BEGIN

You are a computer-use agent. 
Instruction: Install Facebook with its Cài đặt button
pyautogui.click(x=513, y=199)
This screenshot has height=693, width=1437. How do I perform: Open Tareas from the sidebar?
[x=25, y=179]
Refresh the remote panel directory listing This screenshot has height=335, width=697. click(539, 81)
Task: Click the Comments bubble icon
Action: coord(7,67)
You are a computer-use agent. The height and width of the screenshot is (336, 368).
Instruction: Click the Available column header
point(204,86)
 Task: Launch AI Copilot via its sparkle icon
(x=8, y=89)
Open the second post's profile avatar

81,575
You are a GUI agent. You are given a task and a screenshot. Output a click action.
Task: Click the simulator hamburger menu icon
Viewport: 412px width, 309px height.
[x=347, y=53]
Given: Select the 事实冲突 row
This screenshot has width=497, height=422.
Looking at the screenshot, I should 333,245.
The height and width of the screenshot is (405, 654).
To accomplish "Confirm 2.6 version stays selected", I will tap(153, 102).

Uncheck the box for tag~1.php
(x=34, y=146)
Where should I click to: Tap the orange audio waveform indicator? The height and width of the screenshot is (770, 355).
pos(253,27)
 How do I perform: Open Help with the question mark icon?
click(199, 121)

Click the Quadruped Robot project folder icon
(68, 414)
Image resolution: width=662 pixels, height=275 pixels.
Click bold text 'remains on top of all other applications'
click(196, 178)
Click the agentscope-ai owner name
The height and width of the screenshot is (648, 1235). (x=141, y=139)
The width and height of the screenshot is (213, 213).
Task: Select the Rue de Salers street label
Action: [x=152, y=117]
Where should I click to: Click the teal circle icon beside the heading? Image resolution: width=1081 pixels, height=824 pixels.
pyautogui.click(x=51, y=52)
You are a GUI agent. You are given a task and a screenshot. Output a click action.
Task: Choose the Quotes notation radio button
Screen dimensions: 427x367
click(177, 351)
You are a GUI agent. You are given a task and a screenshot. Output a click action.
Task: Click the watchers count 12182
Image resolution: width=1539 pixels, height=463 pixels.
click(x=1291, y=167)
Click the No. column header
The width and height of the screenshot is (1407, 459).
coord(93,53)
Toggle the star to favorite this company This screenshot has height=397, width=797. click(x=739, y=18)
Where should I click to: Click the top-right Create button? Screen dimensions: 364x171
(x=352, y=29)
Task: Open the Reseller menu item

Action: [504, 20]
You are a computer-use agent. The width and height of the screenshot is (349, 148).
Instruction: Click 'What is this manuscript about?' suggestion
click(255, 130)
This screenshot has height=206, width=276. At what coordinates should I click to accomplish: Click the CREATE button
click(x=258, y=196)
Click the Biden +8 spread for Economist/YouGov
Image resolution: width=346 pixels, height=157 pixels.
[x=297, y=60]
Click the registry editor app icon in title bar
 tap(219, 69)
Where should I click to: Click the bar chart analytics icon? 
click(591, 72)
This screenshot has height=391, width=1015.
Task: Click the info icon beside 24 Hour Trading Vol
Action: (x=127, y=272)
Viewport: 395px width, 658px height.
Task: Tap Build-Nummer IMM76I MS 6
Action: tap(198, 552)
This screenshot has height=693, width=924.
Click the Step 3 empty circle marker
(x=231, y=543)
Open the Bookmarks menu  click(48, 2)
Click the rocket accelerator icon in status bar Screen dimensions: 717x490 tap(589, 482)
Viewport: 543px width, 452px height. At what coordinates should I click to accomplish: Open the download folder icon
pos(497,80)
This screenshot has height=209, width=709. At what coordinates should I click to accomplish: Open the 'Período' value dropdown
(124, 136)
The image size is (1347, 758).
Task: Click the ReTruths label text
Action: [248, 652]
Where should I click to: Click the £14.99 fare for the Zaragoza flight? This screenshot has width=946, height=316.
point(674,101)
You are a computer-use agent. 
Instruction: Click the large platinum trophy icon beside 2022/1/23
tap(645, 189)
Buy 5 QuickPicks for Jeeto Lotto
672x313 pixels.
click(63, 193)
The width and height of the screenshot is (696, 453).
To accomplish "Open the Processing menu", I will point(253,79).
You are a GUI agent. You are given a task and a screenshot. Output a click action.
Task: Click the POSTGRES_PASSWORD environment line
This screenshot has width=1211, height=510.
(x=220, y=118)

END

### YOUR ASSIGNMENT
Output each record exactly as it appears in the listing.

### YOUR SOLUTION
You are a computer-use agent. 
Instruction: Install Facebook with its Cài đặt button
pyautogui.click(x=513, y=199)
This screenshot has height=693, width=1437. How do I perform: Open Tareas from the sidebar?
[x=25, y=179]
Refresh the remote panel directory listing This screenshot has height=335, width=697. click(539, 81)
Task: Click the Comments bubble icon
Action: coord(7,67)
You are a computer-use agent. The height and width of the screenshot is (336, 368).
Instruction: Click the Available column header
point(204,86)
 Task: Launch AI Copilot via its sparkle icon
(x=8, y=89)
Open the second post's profile avatar

81,575
You are a GUI agent. You are given a task and a screenshot. Output a click action.
Task: Click the simulator hamburger menu icon
Viewport: 412px width, 309px height.
[x=347, y=53]
Given: Select the 事实冲突 row
This screenshot has width=497, height=422.
Looking at the screenshot, I should 333,245.
The height and width of the screenshot is (405, 654).
To accomplish "Confirm 2.6 version stays selected", I will tap(153, 102).

Uncheck the box for tag~1.php
(x=34, y=146)
Where should I click to: Tap the orange audio waveform indicator? The height and width of the screenshot is (770, 355).
pos(253,27)
 How do I perform: Open Help with the question mark icon?
click(199, 121)

Click the Quadruped Robot project folder icon
(68, 414)
Image resolution: width=662 pixels, height=275 pixels.
Click bold text 'remains on top of all other applications'
click(196, 178)
Click the agentscope-ai owner name
The height and width of the screenshot is (648, 1235). (x=141, y=139)
The width and height of the screenshot is (213, 213).
Task: Select the Rue de Salers street label
Action: [x=152, y=117]
Where should I click to: Click the teal circle icon beside the heading? Image resolution: width=1081 pixels, height=824 pixels.
pyautogui.click(x=51, y=52)
You are a GUI agent. You are given a task and a screenshot. Output a click action.
Task: Choose the Quotes notation radio button
Screen dimensions: 427x367
click(177, 351)
You are a GUI agent. You are given a task and a screenshot. Output a click action.
Task: Click the watchers count 12182
Image resolution: width=1539 pixels, height=463 pixels.
click(x=1291, y=167)
Click the No. column header
The width and height of the screenshot is (1407, 459).
coord(93,53)
Toggle the star to favorite this company This screenshot has height=397, width=797. click(x=739, y=18)
Where should I click to: Click the top-right Create button? Screen dimensions: 364x171
(x=352, y=29)
Task: Open the Reseller menu item

Action: [504, 20]
You are a computer-use agent. The width and height of the screenshot is (349, 148).
Instruction: Click 'What is this manuscript about?' suggestion
click(255, 130)
This screenshot has height=206, width=276. At what coordinates should I click to accomplish: Click the CREATE button
click(x=258, y=196)
Click the Biden +8 spread for Economist/YouGov
Image resolution: width=346 pixels, height=157 pixels.
[x=297, y=60]
Click the registry editor app icon in title bar
 tap(219, 69)
Where should I click to: Click the bar chart analytics icon? 
click(591, 72)
This screenshot has height=391, width=1015.
Task: Click the info icon beside 24 Hour Trading Vol
Action: (x=127, y=272)
Viewport: 395px width, 658px height.
Task: Tap Build-Nummer IMM76I MS 6
Action: tap(198, 552)
This screenshot has height=693, width=924.
Click the Step 3 empty circle marker
(x=231, y=543)
Open the Bookmarks menu  click(48, 2)
Click the rocket accelerator icon in status bar Screen dimensions: 717x490 tap(589, 482)
Viewport: 543px width, 452px height. At what coordinates should I click to accomplish: Open the download folder icon
pos(497,80)
This screenshot has height=209, width=709. At what coordinates should I click to accomplish: Open the 'Período' value dropdown
(124, 136)
The image size is (1347, 758).
Task: Click the ReTruths label text
Action: [248, 652]
Where should I click to: Click the £14.99 fare for the Zaragoza flight? This screenshot has width=946, height=316.
point(674,101)
You are a computer-use agent. 
Instruction: Click the large platinum trophy icon beside 2022/1/23
tap(645, 189)
Buy 5 QuickPicks for Jeeto Lotto
672x313 pixels.
click(63, 193)
The width and height of the screenshot is (696, 453).
To accomplish "Open the Processing menu", I will point(253,79).
You are a GUI agent. You are given a task and a screenshot. Output a click action.
Task: Click the POSTGRES_PASSWORD environment line
This screenshot has width=1211, height=510.
(x=220, y=118)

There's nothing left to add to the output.